Italia y Estados Unidos lideran la modernización de su equipamiento militar con inteligencia artificial

19/02/2026 07:01 | 3 min de lectura

Italia y Estados Unidos lideran la modernización de su equipamiento militar con inteligencia artificial

Las fuerzas armadas de países occidentales, como Italia y Estados Unidos, están implementando una transformación significativa en su infraestructura militar mediante la adopción de tecnologías basadas en inteligencia artificial (IA). Este proceso responde a los desafíos de conflictos cada vez más prolongados y tecnológicos, según un análisis reciente de McKinsey. La estrategia principal consiste en la transición hacia arquitecturas modulares y sistemas integrados que permitan mayor flexibilidad, interoperabilidad y automatización.

El cambio surge ante la obsolescencia del modelo de defensa tradicional, diseñado en la era de la Guerra Fría con estructuras verticales y plataformas heredadas, principalmente en la OTAN y sus anexos. Hoy, los conflictos modernos evidencian dinámicas diferentes, donde las fuerzas enfrentan la pérdida de miles de sistemas no tripulados y las reservas estratégicas, como en el caso de Estados Unidos, podrían agotarse en menos de una semana en escenarios de alta intensidad en Asia.

Para afrontar estas amenazas, la modernización militar se centra en una estructura modular compuesta por cinco capas: la plataforma física, la infraestructura digital, la red de transporte de datos, el tejido de interoperabilidad y la capa de aplicaciones con IA avanzada. Cada uno de estos niveles cumple funciones estratégicas que incrementan la agilidad, la sostenibilidad y la capacidad de respuesta de las fuerzas.

En particular, la capa de software y análisis — donde la IA y los algoritmos de autonomía alcanzan su mayor expresión — ha recibido inversiones sustanciales. En 2024, solo en software y redes, se destinaron aproximadamente 40 mil millones de dólares, mientras que las inversiones en IA alcanzaron 12 mil millones. Sin embargo, las limitaciones en infraestructura impiden aprovechar todo el potencial de estas tecnologías.

El análisis de McKinsey destaca que, actualmente, el modelo de adquisición centrado en programas cerrados y soluciones a medida ha dificultado la escalabilidad y actualización digital, favoreciendo sistemas obsoletos y fragmentados. Para revertir esta tendencia, se requieren reformas profundas que impliquen adoptar arquitecturas abiertas y procesos de actualización integrados en hardware y software.

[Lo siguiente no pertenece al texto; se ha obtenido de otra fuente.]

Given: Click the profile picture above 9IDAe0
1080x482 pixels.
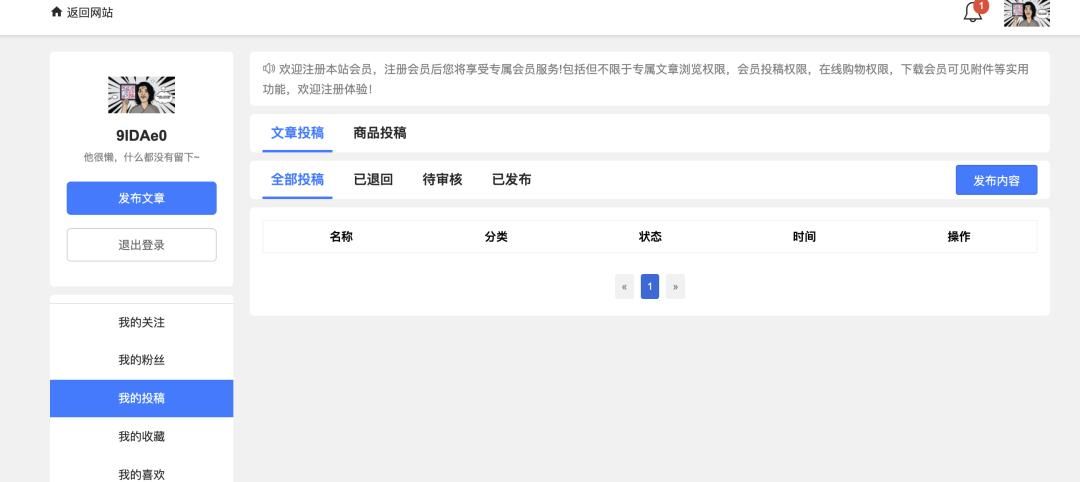Looking at the screenshot, I should pyautogui.click(x=141, y=95).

Se observan avances en varias naciones: Alemania apuesta por una estrategia de defensa basada en software, el Pentágono enfoca esfuerzos en IA, y Japón ha creado instituciones específicas para la innovación en tecnología militar. Además, en el ámbito espacial, la tendencia se orienta hacia constelaciones de satélites pequeños interconectados mediante redes ópticas láser, reduciendo costos y trasladando valor al software.

Estas tendencias están impulsando a los grandes contratistas militares a migrar hacia plataformas abiertas y a las empresas emergentes a ganar participación en el sector, fomentando alianzas estratégicas y el desarrollo de soluciones innovadoras. Por su parte, los inversores ven en la innovación militar una oportunidad de inversión a largo plazo, siempre y cuando los gobiernos faciliten financiamiento y reduzcan riesgos.

El informe concluye que el éxito futuro de la tecnología militar occidental dependerá de la capacidad del ecosistema industrial y tecnológico para superar obstáculos en infraestructura y conectividad. La falta de una modernización integral podría dejar a los ejércitos vulnerables en enfrentamientos críticos, poniendo en riesgo la seguridad nacional en un escenario global cada vez más digital y automatizado.